(Collected data)
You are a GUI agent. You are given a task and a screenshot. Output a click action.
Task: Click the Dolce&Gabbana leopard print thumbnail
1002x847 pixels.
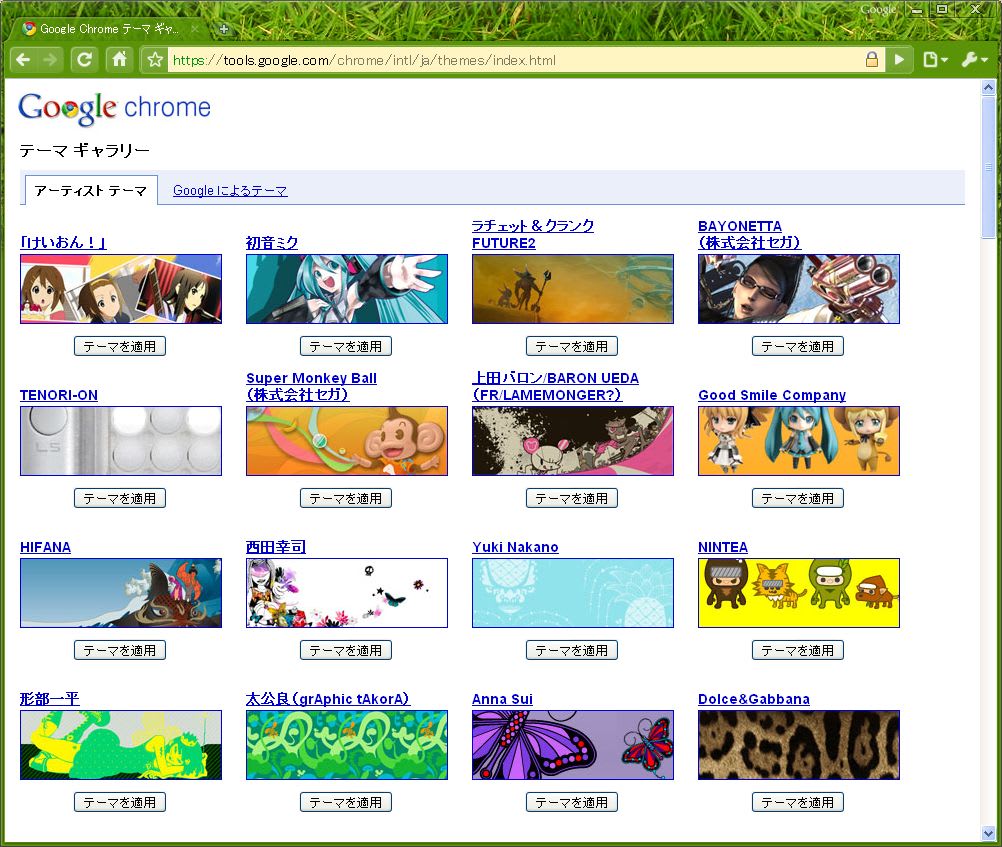(798, 745)
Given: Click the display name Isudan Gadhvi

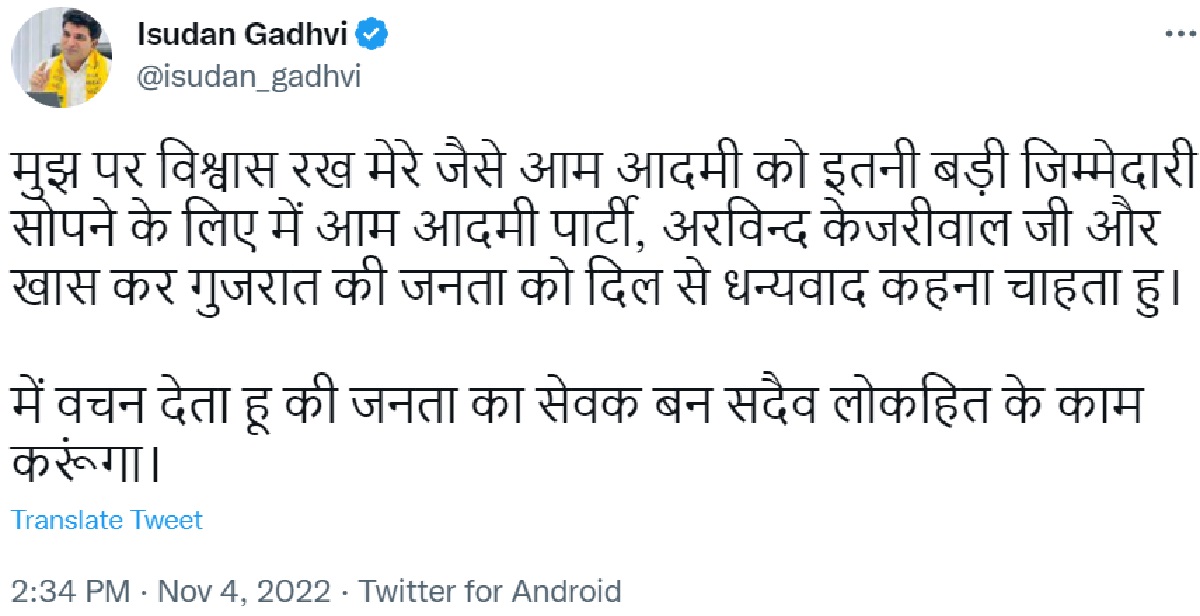Looking at the screenshot, I should [x=244, y=37].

**Task:**
Give back, word for word, the lines from the one with "Task: Click the" to the end of the records above, and no pictures.

**Output:**
Task: Click the Dolce&Gabbana leopard print thumbnail
1002x847 pixels.
(798, 745)
Given: Click the display name Isudan Gadhvi

Looking at the screenshot, I should [x=244, y=37].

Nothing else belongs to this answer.